Climate activists struck out in federal court again last week after a judge dismissed their class action lawsuit against ExxonMobil, whom they accused of inadequate disclosure of climate risk. The dismissal could pose a challenge for New York State Comptroller Tom DiNapoli, who recently announced that his office is pressing ExxonMobil for more disclosure on the same issue.

Last week’s rule comes on the heels of another federal judge dismissing activist allegations that oil and natural gas companies engaged in a conspiracy to suppress climate science, suggesting activists may be losing ground in convincing public officials to join a fringe environmentalist campaign against energy producers.

In February 2017 some current and former ExxonMobil employees filed a class action lawsuit against the company, alleging that it was inflating its stock and misleading its investors about the risks posed by climate change.

The case was given to Judge Keith Ellison, a President Bill Clinton-appointee who presided over a similar case brought against BP over the Deepwater Horizon incident. The attorney representing the plaintiffs had previously praised the judge, telling Climate Liability News, “No judge has thought more about these types of cases, so we’re at least going in front of someone who really gets the issues.”

The shareholders’ assumption – shared by the state attorneys general of New York and Massachusetts, who are also investigating the company – is that if the public had known what ExxonMobil knew about climate change, they would have stopped using oil and natural gas.

Judge Ellison found the argument unconvincing:

“Plaintiffs have alleged that Exxon studied the risks of climate change for decades. During the Class Period [November 1, 2015 through October 28, 2016], however, the insider information could only be that Exxon had studied the risks for decades; information about the risks of climate change was publicly available during 2015 and 2016. Even if Exxon knew more about climate change than the company publicly let on, an efficient market can incorporate other information than what a company discloses

To pretend that environmental risks about climate change were unknown until Exxon itself shared information about climate change is an affront to scientists, academics, and government bodies, not to mention the people who were already experiencing the effects of climate change by 2015.” (emphasis added)

As Judge Ellison suggests, the public has been well-informed of climate change for decades. It is unrealistic to assume that simply producing glossy reports about climate change would allow a single company to change the course of human history. Indeed, Shell even distributed a film warning of climate risks in 1991, and oil and natural gas production has only increased since then.

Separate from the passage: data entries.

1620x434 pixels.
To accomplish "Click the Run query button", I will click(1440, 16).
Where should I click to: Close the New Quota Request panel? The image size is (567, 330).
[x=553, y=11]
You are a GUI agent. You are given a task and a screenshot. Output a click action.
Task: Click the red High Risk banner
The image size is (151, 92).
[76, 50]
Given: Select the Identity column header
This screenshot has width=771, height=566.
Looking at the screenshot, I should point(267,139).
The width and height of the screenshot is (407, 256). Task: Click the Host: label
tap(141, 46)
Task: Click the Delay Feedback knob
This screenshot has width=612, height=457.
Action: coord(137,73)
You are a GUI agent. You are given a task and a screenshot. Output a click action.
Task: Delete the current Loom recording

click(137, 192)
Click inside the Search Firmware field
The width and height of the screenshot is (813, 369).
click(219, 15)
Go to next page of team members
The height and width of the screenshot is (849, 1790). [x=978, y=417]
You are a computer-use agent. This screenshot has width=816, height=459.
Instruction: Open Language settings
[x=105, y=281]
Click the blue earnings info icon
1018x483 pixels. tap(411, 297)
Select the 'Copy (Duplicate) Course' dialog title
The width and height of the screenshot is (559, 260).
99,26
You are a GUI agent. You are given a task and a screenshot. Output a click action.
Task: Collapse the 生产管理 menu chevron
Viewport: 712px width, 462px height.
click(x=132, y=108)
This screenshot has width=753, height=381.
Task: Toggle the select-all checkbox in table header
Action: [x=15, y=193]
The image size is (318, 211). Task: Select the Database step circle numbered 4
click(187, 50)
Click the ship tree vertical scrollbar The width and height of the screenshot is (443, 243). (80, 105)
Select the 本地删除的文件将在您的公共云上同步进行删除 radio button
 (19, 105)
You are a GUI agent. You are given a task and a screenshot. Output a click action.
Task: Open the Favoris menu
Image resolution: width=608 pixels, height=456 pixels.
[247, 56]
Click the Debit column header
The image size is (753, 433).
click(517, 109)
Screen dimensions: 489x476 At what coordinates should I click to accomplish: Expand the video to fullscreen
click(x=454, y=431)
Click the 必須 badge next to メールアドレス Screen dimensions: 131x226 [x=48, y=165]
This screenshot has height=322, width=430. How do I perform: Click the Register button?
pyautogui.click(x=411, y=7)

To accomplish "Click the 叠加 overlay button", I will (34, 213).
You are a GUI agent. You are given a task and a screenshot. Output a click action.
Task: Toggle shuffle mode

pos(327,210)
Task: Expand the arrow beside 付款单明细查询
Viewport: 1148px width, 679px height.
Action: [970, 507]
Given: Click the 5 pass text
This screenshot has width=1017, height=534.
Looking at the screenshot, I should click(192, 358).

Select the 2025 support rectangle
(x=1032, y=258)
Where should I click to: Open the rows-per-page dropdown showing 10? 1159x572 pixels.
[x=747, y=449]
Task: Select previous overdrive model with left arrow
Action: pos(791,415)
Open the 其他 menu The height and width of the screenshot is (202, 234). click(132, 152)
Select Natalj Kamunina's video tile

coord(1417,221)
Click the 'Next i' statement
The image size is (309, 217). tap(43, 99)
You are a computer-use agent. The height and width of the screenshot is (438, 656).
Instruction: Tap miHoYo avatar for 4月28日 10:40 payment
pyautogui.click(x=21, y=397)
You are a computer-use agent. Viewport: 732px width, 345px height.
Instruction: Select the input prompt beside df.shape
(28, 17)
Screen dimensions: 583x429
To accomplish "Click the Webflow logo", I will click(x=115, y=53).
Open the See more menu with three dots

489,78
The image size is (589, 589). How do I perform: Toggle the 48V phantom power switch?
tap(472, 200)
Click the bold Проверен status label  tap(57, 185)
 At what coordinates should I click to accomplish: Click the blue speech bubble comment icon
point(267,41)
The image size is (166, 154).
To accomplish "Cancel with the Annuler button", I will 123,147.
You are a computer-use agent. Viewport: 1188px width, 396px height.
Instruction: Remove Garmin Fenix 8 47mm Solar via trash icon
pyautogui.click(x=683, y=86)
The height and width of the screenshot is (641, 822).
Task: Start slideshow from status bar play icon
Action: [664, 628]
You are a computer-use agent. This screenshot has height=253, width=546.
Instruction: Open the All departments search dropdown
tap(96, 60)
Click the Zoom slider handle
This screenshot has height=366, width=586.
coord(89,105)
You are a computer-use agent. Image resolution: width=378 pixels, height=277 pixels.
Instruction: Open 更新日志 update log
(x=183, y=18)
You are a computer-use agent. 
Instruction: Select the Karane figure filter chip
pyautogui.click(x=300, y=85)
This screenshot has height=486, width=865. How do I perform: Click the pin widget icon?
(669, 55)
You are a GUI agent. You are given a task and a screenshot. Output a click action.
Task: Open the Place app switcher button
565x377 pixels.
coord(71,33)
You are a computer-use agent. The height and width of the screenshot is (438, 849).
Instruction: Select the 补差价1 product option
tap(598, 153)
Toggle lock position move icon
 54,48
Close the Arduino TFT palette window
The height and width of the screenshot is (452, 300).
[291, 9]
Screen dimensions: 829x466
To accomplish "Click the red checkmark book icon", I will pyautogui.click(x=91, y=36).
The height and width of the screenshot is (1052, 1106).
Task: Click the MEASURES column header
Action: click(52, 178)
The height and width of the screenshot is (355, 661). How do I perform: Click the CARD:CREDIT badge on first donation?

Judge Ellison also takes aim at New York Attorney General Eric Schneiderman’s latest justification for his multi-year investigation, which asserts that ExxonMobil used a different internal assumption for a price of carbon than what it externally reported, and thereby somehow defrauded its investors.

But as Energy In Depth reported at the time, there is no agreement domestically or internationally on the appropriate price of carbon, either today or in the future, or how it will implemented in different countries. Any assumptions made by energy companies are just guesses. Judge Ellison agreed, writing:

“Plaintiffs allege that Exxon employed an inaccurate ‘price of carbon’ when evaluating the value of its reserves…In the Amended Complaint, Plaintiffs reproduce language from Exxon’s 2015 Corporate Citizenship Report, which explains that Exxon estimates a ‘proxy cost of carbon’ which ‘may approach $80 per ton by 2040.’…Plaintiffs do not allege any facts to show why this particular price of carbon was a misrepresentation or did not account for the current or an anticipated regulatory landscape. Plaintiffs seem to believe that the estimated price of carbon was wrong, but they do not plausibly link inaccuracies about the price of carbon to the eventual write-down in reserves or stock price decline. Nor do they allege a regulatory landscape that would change the price of carbon.” (emphasis added)

The shareholders further alleged that ExxonMobil should have written off some of its reserves in response to anticipated action on climate change. Instead, the company only wrote down some of its assets when the price of oil dropped so low that the company wouldn’t be able to economically extract the product at that price. Judge Ellison wrote that the company’s actions were appropriate:

“The alleged link between climate change and the stock price—or climate change and the fluctuating price of oil—is not clear in Plaintiffs’ Amended Complaint. If Plaintiffs are trying to allege that climate change risks are why the reserves were overstated and therefore the stock price inflated, then they have failed to allege sufficient facts. Even in Plaintiffs’ own summary of their argument the stock price was correlated to the price of oil, not to climate change. Alternatively, if Plaintiffs are trying to allege that climate change regulations caused the reserves to be overstated and therefore the stock price inflated, then they again have failed to state sufficient facts. Plaintiffs have not identified a single climate-related regulation that would impair the oil business. Finally, if Plaintiffs are trying to allege that the reputational damage of a government investigation about Exxon’s climate change research and knowledge caused the stock price to drop, then yet again they have failed to state sufficient facts. Inflated prices and government investigations have been part of several other failed ESOP stock-drop claims.” (emphasis added)

The last point is especially salient. Climate activists are pushing energy companies to disclose how they would be impacted by climate regulations that do not exist. There is no law, regulation, or even a standardized price on carbon to which they can point, and it is impossible for companies to disclose how they would impacted by imaginary policies.